### Data under study
——————

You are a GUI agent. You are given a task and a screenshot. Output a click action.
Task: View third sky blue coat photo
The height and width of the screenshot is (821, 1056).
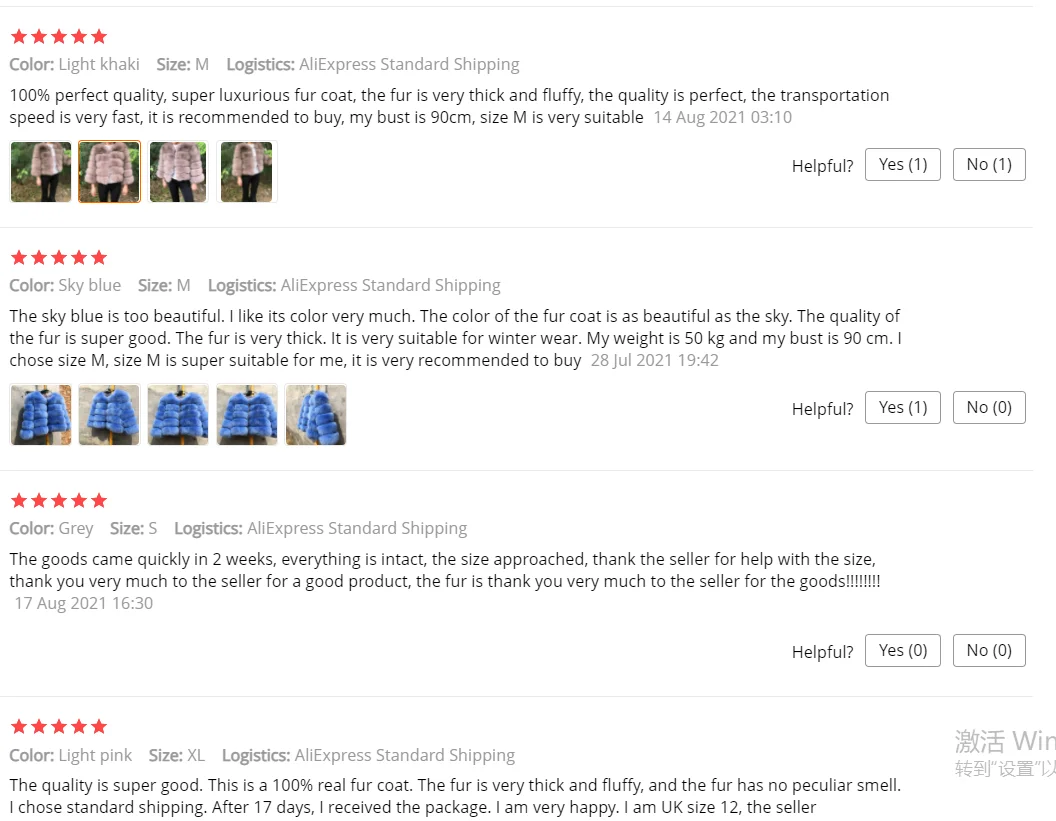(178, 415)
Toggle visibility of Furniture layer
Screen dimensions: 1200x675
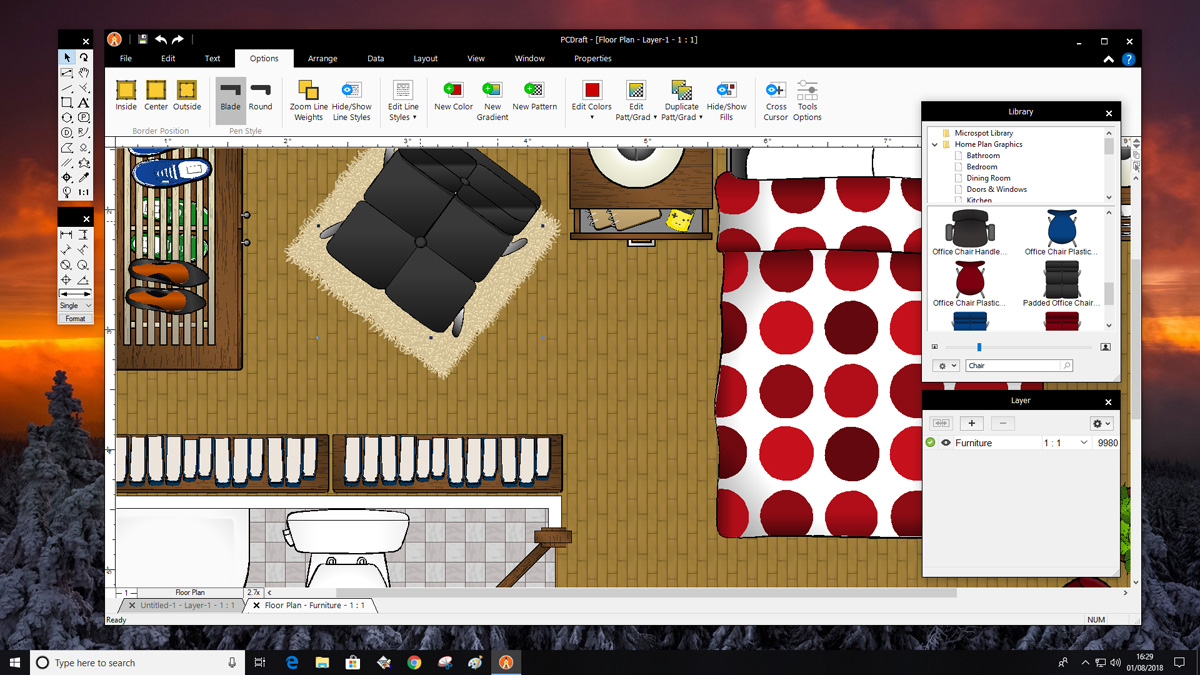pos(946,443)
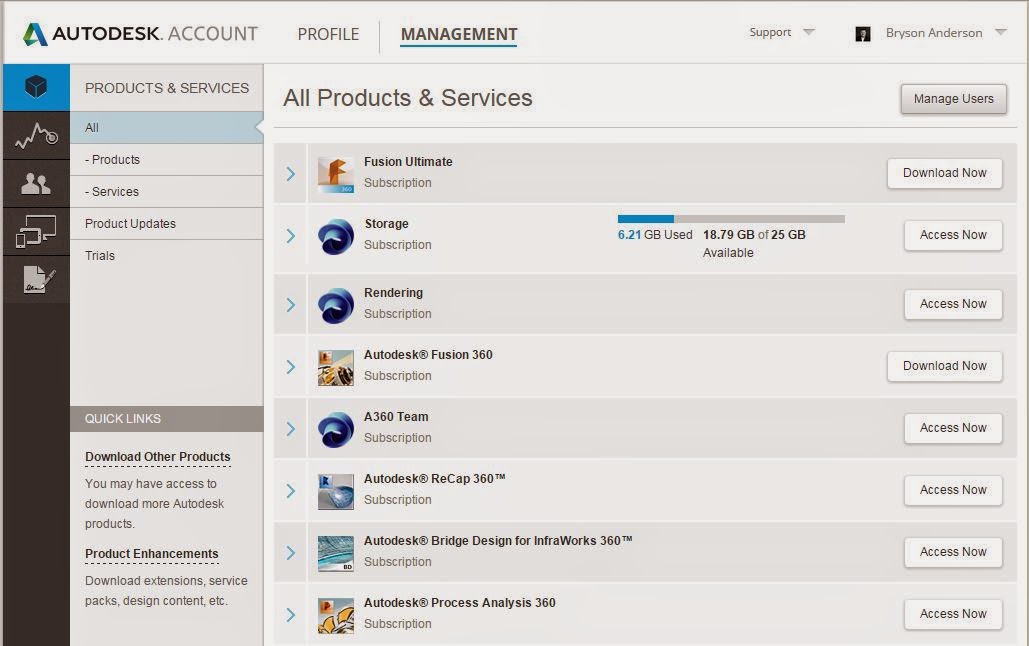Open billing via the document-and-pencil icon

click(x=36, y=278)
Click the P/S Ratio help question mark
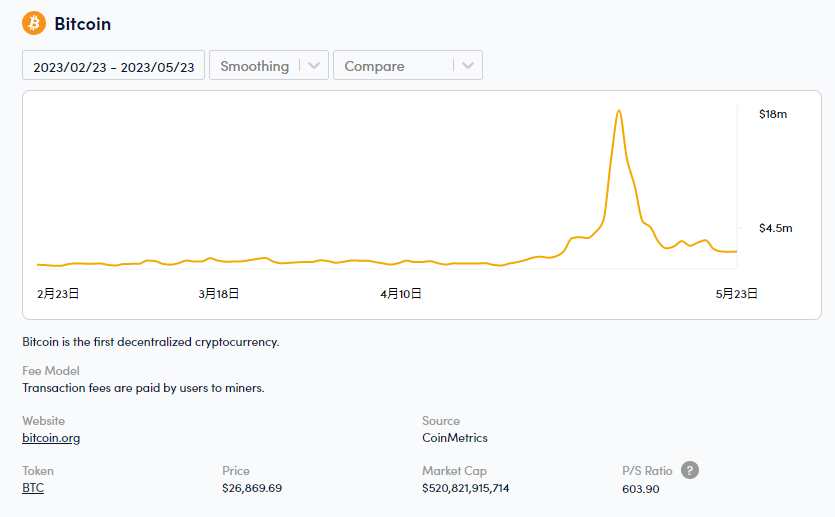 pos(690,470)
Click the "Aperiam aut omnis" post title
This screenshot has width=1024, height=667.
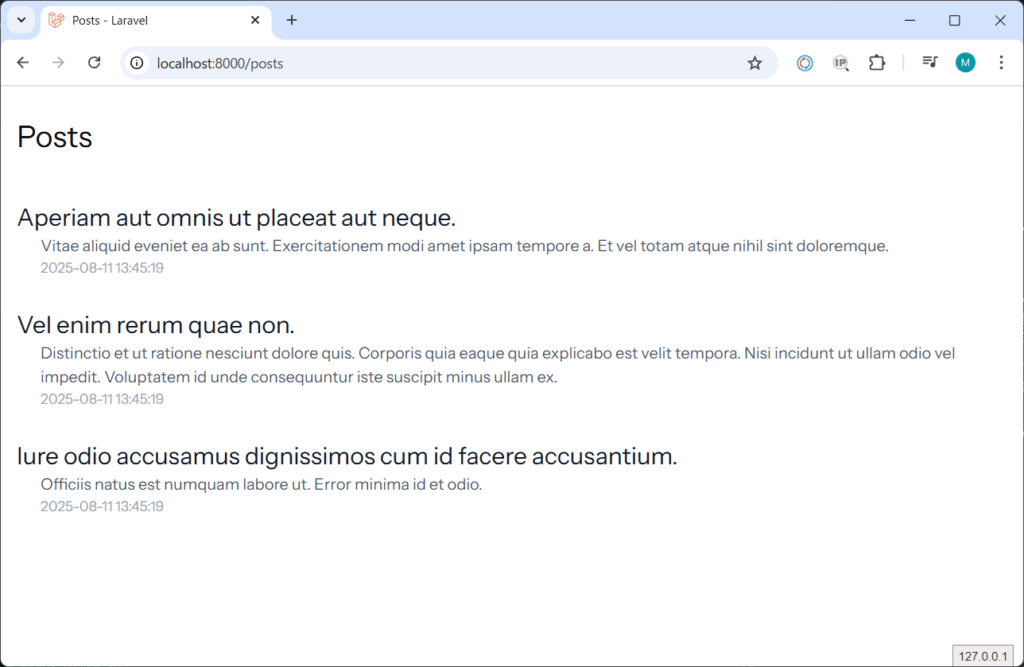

——————

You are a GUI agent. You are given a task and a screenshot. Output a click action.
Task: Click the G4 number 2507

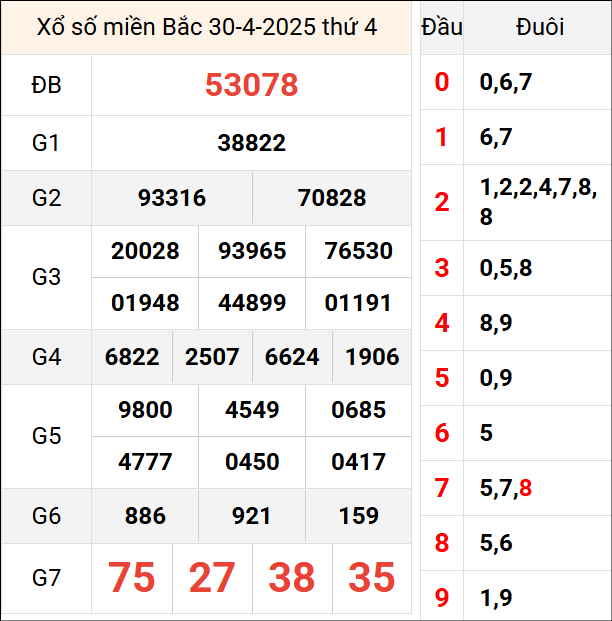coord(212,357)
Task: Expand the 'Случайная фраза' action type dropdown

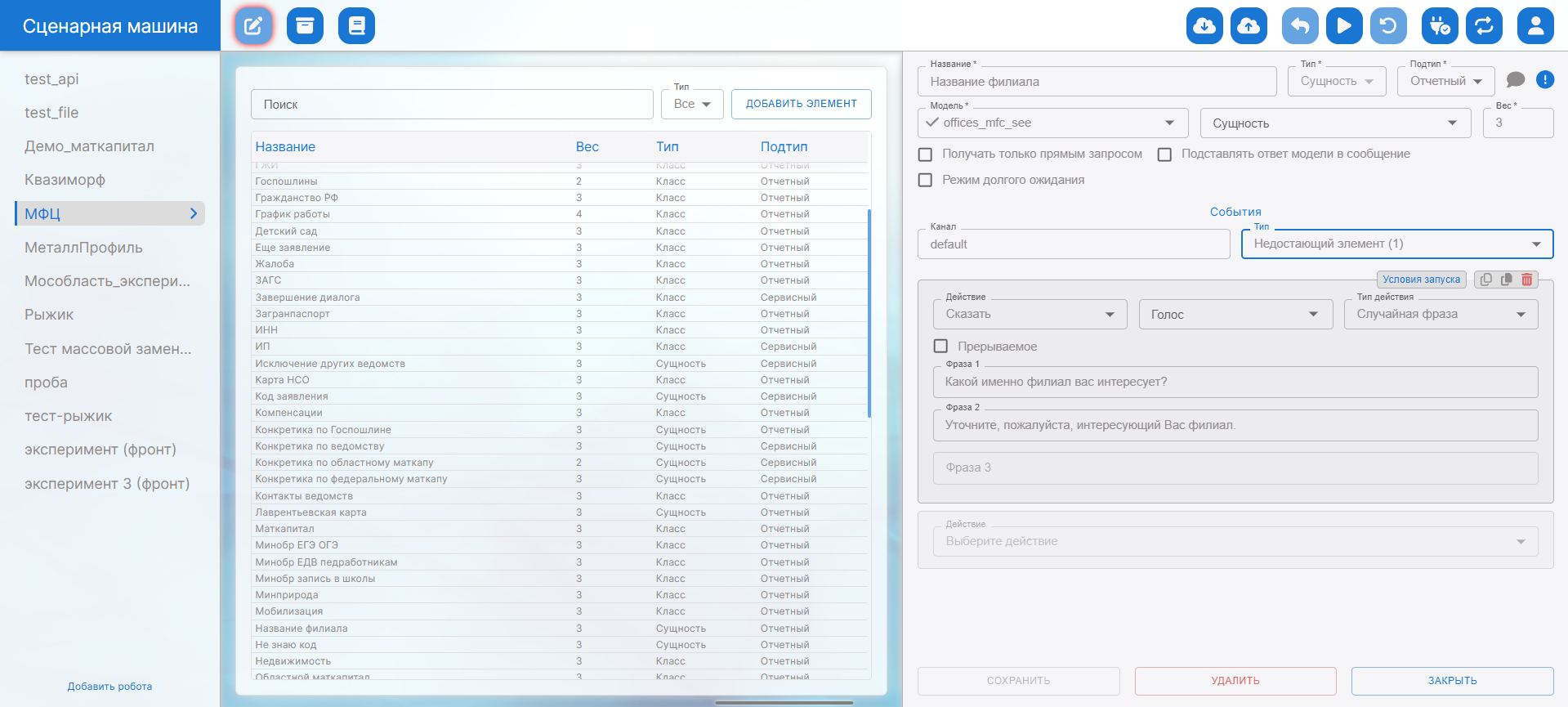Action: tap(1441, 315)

——————

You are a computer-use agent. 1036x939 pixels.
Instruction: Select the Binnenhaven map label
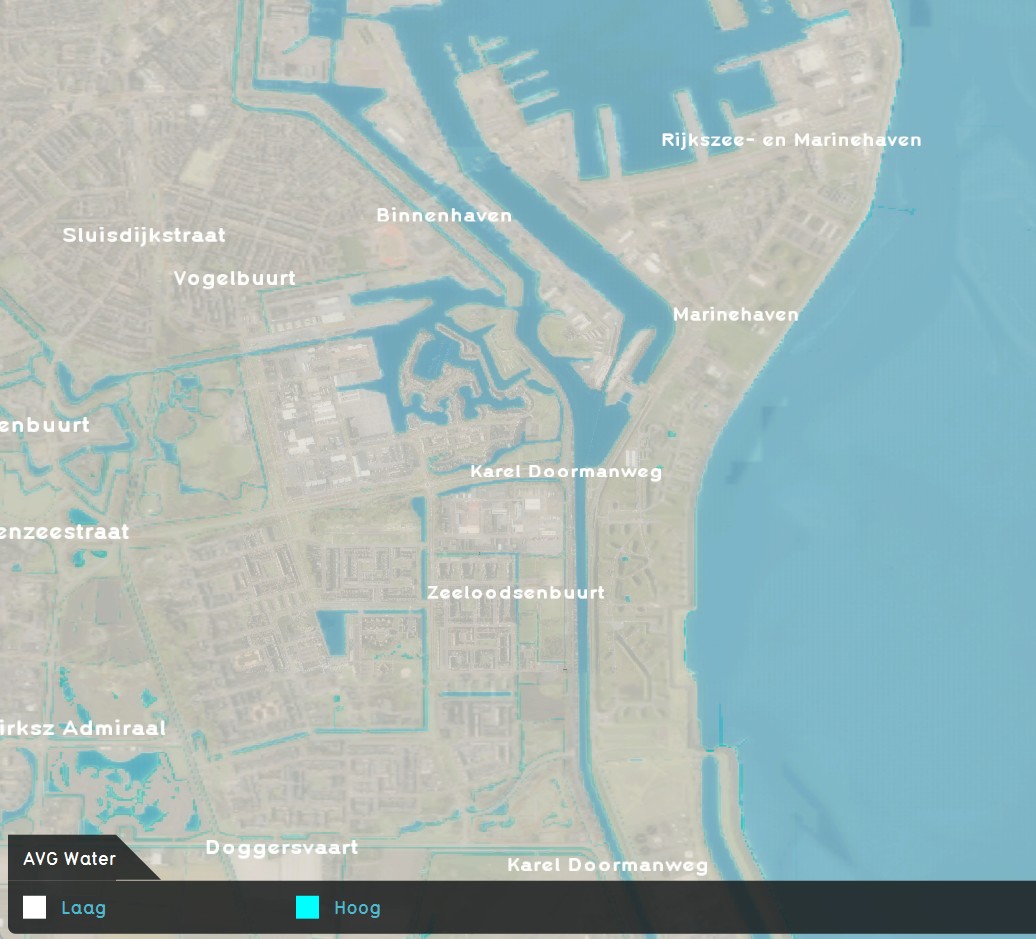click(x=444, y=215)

——————

### About this task
Go back to the listing above and write out the lines starting at the one with "The height and" and ending at the one with "This screenshot has width=1024, height=667.", inclusive, exactly and without pictures.

### Reply to the task
The height and width of the screenshot is (821, 1056).
(178, 415)
Toggle visibility of Furniture layer
Screen dimensions: 1200x675
pos(946,443)
Open billing via the document-and-pencil icon

click(x=36, y=278)
Click the P/S Ratio help question mark
 pos(690,470)
Click the "Aperiam aut omnis" post title
This screenshot has width=1024, height=667.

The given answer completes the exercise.